Según las enmiendas presentadas por el Grupo Parlamentario Popular al Real Decreto de Reestructuración y Resolución de Entidades de Crédito, aprobado el pasado 31 de agosto, los inversores que participen en esta sociedad y en los fondos que ésta constituya tributarán como una Institución de Inversión Colectiva. Eso supone que sus beneficios abonarán el 1% del Impuesto de Sociedades y que sus reembolsos lo harán al tipo de tributación general en el caso de las personas jurídicas.

De lo que no podrán disfrutar quienes inviertan en estos activos, que se prevé que sean sociedades de capital riesgo y grandes fondos de inversión internacionales especializados en este tipo de operativa (fondos distressed), es de la exención por el traspaso de fondos y de la deducción por doble imposición.

Otra de las grandes ventajas que podrán disfrutar, siempre que estas enmiendas se aprueben definitivamente, es que todos los movimientos de activos inmobiliarios en el entorno del banco malo estarán exentos del pago del Impuesto de Transmisiones Patrimoniales (ITT) y de Actos Jurídicos Documentados (AJD), lo que supone una media del 8% sobre el valor de cada inmueble en cada traspaso.

Lo previsible, aunque todavía no se conoce la definición última de la operativa de esta sociedad, es que haya entre dos y tres movimientos por cada inmueble: primero se traspasarán los activos de las entidades a la Sareb, posteriormente se distribuirán en distintos FAB y, por último, se adjudicarán a su comprador final. De estas tres operaciones, sólo se pagarán impuestos por la última, y los abonará el adquiriente, con lo que el ahorro para el banco malo (y su consiguiente traducción en rentabilidad para los inversores) será muy importante.

Se retrasa el pago de la plusvalía municipal

Por último, la normativa permite retrasar hasta el momento de venta definitiva el pago del Impuesto sobre el Incremento del Valor de los Terrenos de Naturaleza Urbana. En este caso, y pese a ser un porcentaje sustancial sobre el valor catastral del inmueble, la Sareb y los FAB no se ahorrarán el pago sino que se transferirá al momento de la venta. Este impuesto es una de las bases de los ingresos de los ayuntamientos, con lo que les causaría un grave quebranto su eliminación si se tiene en cuenta que puede suponer hasta un 5% del valor catastral de más de 150.000 activos.

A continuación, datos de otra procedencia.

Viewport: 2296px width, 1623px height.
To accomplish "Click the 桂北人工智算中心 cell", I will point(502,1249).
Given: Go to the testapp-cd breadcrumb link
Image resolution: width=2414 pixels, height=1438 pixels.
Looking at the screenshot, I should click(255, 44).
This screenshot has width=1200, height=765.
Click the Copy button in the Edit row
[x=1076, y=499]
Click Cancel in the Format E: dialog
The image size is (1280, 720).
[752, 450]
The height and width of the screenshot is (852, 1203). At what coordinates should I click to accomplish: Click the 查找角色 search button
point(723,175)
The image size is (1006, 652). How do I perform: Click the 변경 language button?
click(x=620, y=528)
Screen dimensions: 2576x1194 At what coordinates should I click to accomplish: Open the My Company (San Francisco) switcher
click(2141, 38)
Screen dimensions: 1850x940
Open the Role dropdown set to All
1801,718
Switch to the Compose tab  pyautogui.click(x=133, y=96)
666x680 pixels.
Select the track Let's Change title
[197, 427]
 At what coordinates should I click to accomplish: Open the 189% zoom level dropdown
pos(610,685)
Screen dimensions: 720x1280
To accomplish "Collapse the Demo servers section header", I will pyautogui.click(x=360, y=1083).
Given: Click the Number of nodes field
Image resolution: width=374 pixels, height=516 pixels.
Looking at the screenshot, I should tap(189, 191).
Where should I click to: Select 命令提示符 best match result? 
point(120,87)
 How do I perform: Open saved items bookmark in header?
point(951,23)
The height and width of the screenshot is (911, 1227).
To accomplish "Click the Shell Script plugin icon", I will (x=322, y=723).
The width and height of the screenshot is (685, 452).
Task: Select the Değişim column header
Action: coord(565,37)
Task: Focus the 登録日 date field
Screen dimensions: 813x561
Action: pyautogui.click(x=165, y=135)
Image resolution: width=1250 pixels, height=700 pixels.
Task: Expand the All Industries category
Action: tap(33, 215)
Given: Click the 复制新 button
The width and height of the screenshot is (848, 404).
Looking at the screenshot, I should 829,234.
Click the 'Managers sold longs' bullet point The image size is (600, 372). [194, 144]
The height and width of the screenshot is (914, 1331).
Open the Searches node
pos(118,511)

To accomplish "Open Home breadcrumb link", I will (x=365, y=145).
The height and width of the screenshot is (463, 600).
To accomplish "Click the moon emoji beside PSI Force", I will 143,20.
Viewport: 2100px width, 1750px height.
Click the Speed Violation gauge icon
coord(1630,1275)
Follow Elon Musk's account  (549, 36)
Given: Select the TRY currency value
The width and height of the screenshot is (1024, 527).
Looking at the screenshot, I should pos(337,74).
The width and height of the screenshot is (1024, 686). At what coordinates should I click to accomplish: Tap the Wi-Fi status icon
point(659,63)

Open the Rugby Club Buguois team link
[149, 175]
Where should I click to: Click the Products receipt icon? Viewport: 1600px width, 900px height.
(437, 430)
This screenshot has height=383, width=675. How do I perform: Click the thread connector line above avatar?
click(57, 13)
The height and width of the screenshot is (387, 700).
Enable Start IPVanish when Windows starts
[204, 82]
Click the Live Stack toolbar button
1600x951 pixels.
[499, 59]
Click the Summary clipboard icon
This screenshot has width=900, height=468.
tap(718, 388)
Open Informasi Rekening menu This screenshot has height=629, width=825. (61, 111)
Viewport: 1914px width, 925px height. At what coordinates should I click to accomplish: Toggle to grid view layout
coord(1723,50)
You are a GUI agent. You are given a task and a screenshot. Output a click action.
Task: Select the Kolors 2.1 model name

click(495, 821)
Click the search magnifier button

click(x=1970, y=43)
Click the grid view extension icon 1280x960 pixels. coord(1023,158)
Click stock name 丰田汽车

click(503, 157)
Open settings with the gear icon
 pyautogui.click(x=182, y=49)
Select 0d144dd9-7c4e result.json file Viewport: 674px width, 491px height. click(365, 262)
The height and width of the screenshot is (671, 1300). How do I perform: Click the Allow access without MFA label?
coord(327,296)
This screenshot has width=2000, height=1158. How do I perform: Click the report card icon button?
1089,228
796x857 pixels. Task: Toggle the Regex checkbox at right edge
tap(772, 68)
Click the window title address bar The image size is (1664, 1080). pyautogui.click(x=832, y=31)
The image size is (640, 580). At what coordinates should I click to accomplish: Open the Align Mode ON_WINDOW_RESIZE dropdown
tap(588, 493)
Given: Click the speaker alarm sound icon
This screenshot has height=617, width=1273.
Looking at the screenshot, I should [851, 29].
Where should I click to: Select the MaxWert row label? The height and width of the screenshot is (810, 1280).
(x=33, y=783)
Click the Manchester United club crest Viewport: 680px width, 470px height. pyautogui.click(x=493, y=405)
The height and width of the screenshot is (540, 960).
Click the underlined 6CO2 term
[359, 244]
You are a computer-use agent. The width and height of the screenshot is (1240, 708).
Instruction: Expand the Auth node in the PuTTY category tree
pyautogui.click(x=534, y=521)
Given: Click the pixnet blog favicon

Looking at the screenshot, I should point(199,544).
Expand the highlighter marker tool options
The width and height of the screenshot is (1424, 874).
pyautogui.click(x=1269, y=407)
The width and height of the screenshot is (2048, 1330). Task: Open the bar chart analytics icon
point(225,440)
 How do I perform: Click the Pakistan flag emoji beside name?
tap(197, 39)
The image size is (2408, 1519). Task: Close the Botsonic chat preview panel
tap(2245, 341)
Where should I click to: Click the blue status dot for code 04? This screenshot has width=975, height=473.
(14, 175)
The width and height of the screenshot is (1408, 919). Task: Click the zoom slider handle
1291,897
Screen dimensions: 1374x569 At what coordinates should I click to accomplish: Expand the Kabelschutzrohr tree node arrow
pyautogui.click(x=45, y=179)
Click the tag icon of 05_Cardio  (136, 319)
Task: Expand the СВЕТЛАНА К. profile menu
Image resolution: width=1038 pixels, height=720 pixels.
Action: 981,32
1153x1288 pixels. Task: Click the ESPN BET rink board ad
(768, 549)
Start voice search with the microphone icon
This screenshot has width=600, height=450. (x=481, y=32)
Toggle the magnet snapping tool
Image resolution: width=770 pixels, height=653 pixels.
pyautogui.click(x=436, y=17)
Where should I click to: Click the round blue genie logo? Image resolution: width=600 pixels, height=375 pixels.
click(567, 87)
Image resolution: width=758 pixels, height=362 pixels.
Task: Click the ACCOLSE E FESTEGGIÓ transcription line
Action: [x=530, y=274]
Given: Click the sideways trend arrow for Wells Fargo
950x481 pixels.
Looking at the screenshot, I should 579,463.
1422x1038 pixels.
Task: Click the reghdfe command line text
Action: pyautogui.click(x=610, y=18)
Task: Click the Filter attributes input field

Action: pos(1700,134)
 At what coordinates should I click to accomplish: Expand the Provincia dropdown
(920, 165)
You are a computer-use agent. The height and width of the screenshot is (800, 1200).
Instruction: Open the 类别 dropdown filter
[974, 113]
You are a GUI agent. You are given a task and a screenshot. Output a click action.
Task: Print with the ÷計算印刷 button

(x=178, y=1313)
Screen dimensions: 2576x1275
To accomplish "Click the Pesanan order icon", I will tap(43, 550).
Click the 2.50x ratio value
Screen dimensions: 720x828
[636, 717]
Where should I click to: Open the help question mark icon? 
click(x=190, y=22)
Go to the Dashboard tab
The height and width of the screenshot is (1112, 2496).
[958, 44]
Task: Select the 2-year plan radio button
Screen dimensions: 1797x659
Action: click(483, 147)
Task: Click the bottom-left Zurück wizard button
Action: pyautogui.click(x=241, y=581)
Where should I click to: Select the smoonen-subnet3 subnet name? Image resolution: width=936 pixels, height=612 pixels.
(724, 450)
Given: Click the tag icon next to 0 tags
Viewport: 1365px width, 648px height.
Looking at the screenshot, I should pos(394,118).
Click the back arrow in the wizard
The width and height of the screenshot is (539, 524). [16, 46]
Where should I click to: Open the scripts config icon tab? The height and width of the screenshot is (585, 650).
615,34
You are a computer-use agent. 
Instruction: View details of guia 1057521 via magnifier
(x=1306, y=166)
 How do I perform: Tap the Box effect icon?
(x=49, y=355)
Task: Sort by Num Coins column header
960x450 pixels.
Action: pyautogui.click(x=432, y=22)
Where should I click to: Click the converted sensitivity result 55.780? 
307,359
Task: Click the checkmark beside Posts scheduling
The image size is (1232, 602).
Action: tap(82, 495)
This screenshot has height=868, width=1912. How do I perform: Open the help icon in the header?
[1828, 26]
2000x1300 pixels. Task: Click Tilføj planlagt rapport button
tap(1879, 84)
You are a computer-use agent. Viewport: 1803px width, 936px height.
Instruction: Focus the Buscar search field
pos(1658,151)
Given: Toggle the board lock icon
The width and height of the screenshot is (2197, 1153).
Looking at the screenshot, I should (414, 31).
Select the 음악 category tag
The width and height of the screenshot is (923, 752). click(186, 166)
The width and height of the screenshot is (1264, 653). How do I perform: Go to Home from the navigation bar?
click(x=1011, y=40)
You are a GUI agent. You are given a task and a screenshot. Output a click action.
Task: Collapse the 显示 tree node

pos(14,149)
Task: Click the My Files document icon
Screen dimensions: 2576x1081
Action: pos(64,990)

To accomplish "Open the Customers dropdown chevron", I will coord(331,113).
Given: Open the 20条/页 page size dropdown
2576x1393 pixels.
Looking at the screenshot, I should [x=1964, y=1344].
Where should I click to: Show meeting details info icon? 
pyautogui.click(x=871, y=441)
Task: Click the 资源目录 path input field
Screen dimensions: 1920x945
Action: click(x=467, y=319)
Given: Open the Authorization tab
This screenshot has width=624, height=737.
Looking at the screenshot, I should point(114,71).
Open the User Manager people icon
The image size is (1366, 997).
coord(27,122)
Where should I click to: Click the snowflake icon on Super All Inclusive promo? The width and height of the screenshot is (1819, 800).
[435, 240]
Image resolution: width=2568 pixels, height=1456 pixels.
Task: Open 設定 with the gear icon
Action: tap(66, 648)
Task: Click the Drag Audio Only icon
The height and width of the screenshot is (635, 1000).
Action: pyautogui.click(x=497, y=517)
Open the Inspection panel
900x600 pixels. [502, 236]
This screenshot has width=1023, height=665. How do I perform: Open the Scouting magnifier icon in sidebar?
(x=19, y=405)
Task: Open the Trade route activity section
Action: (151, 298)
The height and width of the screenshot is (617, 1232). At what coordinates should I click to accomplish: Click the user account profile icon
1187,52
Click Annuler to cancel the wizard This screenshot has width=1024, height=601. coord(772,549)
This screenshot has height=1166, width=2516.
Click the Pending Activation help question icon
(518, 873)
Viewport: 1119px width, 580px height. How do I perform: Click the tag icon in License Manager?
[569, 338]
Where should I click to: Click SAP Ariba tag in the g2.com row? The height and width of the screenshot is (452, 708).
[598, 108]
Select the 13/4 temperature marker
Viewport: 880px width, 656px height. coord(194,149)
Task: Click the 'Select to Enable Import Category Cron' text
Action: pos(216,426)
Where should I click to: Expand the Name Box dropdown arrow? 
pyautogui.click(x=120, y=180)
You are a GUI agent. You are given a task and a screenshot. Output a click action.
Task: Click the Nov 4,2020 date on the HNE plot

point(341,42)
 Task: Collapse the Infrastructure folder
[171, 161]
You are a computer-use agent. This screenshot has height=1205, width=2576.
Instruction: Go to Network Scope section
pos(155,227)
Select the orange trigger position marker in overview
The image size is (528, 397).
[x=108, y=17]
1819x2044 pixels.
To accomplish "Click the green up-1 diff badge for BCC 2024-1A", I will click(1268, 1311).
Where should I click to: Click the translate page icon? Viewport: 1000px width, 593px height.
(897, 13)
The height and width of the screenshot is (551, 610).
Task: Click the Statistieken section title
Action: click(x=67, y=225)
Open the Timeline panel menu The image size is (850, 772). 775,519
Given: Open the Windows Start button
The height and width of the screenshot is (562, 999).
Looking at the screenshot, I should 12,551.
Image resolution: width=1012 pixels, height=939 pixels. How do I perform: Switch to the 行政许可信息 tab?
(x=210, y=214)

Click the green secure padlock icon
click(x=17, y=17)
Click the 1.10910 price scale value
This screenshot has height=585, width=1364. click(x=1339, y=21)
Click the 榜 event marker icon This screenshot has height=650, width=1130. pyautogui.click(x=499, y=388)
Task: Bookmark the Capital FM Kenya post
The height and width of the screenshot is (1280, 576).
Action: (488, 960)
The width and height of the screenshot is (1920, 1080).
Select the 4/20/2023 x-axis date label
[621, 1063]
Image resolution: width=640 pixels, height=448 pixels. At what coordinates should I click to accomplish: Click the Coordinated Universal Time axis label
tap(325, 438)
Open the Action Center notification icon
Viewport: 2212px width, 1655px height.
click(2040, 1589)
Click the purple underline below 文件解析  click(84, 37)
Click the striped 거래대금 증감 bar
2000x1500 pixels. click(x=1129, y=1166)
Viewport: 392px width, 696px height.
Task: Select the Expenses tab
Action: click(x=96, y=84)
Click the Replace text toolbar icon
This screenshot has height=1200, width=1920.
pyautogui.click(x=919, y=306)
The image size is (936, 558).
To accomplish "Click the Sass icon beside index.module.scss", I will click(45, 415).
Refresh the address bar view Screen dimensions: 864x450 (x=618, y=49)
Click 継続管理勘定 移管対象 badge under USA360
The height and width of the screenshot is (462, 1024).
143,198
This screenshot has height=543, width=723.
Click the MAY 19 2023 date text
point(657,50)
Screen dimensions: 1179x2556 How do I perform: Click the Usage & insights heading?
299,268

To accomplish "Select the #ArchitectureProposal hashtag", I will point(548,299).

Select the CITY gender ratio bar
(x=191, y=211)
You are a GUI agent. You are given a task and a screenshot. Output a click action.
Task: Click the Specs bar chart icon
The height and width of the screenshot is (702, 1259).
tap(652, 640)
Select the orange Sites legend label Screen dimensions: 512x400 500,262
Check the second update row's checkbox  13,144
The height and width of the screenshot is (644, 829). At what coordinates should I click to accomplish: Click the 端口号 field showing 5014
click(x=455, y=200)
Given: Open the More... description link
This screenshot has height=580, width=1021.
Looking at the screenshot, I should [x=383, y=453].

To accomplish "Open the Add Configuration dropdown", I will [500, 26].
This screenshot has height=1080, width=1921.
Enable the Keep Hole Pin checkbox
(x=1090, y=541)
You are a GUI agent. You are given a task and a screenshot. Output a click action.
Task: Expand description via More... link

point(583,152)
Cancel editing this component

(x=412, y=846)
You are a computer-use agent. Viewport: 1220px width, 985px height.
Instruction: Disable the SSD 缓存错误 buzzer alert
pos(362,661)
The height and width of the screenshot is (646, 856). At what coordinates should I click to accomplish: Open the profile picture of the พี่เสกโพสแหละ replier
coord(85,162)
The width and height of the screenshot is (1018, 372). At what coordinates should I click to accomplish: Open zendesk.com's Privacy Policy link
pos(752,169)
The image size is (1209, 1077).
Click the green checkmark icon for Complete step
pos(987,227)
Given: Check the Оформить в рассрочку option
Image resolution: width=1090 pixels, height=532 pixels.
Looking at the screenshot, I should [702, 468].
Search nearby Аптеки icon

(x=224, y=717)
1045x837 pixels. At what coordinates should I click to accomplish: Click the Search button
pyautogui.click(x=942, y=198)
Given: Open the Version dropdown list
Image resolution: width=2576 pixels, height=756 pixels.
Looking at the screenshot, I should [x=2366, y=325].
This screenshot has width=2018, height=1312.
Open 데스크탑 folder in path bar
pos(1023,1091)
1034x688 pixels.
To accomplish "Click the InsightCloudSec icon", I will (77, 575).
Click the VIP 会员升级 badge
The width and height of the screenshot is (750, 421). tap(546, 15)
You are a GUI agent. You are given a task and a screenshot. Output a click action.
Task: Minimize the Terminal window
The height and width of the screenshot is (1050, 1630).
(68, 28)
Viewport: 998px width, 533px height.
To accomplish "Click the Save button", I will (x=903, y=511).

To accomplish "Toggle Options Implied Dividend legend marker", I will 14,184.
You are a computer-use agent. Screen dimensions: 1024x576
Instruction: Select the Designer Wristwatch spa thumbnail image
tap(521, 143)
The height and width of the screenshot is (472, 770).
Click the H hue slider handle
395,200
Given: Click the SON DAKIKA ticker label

En el Gobierno confían en que puedan atraer así a inversores internacionales que inviertan en los FAB y se encarguen de la posterior venta de los activos. Sin embargo, fuentes del sector financiero aseguran que es muy complicado que eso ocurra, ya que los fondos distressed están exigiendo una rentabilidad mínima anual media del 25% (en una inversión normal sólo la inversión del capital ya supone un 13%, a lo que habría que añadir en torno al 4% adicional de rentabilidad) y ni siquiera las facilidades fiscales permitirán que se alcance.